> Recorded information:
+++
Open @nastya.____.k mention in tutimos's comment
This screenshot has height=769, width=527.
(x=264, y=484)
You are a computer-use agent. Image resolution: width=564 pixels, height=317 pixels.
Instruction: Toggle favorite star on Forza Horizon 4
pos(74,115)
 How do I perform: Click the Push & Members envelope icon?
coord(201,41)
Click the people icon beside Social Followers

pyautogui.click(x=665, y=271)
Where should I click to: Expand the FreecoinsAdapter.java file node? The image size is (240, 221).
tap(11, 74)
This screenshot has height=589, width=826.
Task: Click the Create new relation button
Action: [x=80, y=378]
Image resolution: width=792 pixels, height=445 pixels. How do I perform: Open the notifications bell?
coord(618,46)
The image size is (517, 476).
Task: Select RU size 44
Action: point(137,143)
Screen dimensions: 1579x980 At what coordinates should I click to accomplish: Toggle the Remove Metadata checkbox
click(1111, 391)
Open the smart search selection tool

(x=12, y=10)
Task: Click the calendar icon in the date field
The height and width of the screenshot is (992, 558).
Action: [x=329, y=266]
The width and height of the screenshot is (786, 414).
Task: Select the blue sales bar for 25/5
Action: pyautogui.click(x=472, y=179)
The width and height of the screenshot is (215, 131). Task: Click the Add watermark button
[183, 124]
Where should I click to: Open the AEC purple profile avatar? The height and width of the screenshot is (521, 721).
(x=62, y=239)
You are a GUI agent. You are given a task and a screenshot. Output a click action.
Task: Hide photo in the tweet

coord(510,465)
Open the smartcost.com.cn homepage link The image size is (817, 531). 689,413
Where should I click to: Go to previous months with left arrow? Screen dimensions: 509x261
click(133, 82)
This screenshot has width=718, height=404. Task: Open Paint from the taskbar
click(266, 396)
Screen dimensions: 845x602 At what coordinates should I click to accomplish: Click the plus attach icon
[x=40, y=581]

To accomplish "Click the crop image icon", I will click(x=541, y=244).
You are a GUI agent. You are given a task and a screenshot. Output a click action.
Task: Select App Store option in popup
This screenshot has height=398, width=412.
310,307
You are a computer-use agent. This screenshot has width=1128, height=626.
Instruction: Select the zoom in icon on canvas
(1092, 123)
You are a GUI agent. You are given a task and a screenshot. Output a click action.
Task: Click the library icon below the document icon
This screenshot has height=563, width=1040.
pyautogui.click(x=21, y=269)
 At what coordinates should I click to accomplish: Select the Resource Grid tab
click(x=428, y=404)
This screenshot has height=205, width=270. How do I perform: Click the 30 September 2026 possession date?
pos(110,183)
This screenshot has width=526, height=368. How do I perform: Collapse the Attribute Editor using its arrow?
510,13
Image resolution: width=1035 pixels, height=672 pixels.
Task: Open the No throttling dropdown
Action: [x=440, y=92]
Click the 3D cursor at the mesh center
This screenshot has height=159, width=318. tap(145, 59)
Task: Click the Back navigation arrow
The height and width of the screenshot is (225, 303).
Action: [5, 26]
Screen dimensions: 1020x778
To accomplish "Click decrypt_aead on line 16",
+++
> About this exercise:
In the entries above, how many lines hold "computer"? Answer with the number alone.

> Your response:
2